Mixing Sovereign Particular Grace with Resistible Universal Grace
In a sense I have demonstrated in the preceding sections of this article that the well-meant gospel offer, as presented by Clark, shows a Janus-like quality in the way it separates election from the preaching of the gospel. God’s decree to save only some is placed in the realm of unknowable archetypal theology, so that the doctrine of election is not part of the content of preaching, and the assurance of election is not worked in the hearts of believers by the preaching. The one face of archetypal theology, the hidden decree of election, is cut off from the other face of ectypal theology, the revelation of God in Scripture and the preaching of the gospel that He loves all men. In his essay Clark also explains how archetypal theology, the decree of election, is connected to ectypal theology, the preaching of the gospel and God’s love for all men. Once again, as a true Janus, the well-meant offer of the gospel shows two faces.

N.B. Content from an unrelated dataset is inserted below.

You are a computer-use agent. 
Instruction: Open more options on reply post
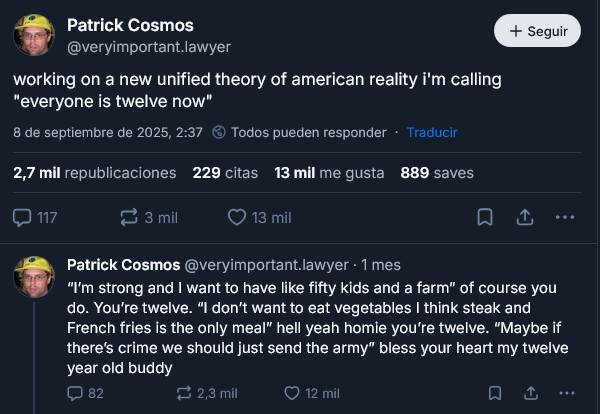tap(569, 393)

In an attempt to refute “Hoeksema’s characterization of the well-meant offer as schizophrenic,” Dr. Clark writes,
Given the archetypal/ectypal distinction, however, the free or well-meant offer does not contradict absolute predestination, but rather necessarily presupposes its truth. Here the adjective free is of paramount importance. If the promiscuous and indiscriminate offer of the gospel really were a sort of crypto-Arminianism, of course the gospel offer would no longer be free. As Reformed theology understands the nature of grace, however, if the offer were ultimately conditioned upon the ability of the sinner to respond, then, to quote Paul, “grace would no longer be grace” (Rom. 11:6). The well-meant offer is part of the divinely ordained administration of his decree(s) of predestination and reprobation. The fact of the decree animates the well-meant offer, but since its contents are archetypal, we are shut up to ectypal theology of which the well-meant offer is correlative.43
In this statement Clark presents the Reformed face of the well-meant gospel offer. God does not elect sinners on the basis of their ability to respond to grace, and therefore the salvation offered to all men in the preaching of the gospel is not conditioned upon the sinner’s ability to respond to that grace. The well-meant gospel offer will have nothing to do with the Arminian idea that man has the ability to accept the grace offered in the preaching.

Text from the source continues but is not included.